Records in a dataset
— Begin —
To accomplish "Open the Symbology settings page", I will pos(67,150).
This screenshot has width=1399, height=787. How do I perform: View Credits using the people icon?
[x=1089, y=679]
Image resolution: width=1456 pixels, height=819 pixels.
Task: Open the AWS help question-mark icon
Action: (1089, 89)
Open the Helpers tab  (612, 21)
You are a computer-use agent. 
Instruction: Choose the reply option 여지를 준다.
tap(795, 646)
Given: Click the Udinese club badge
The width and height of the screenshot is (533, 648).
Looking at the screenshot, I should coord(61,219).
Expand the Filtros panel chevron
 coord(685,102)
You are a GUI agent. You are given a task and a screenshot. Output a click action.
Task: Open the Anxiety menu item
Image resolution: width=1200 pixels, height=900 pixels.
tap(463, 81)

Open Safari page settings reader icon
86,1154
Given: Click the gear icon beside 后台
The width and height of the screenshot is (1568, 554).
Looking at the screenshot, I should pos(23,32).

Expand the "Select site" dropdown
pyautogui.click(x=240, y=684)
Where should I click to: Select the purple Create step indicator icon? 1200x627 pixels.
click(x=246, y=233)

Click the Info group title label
— End —
• Task to complete:
Change "Credits" to "Contributors" in the data from its first line to the line with "tap(795, 646)", both included, and write those lines out again with everything else left the same.

• Result for this exercise:
To accomplish "Open the Symbology settings page", I will pos(67,150).
This screenshot has width=1399, height=787. How do I perform: View Contributors using the people icon?
[x=1089, y=679]
Image resolution: width=1456 pixels, height=819 pixels.
Task: Open the AWS help question-mark icon
Action: (1089, 89)
Open the Helpers tab  (612, 21)
You are a computer-use agent. 
Instruction: Choose the reply option 여지를 준다.
tap(795, 646)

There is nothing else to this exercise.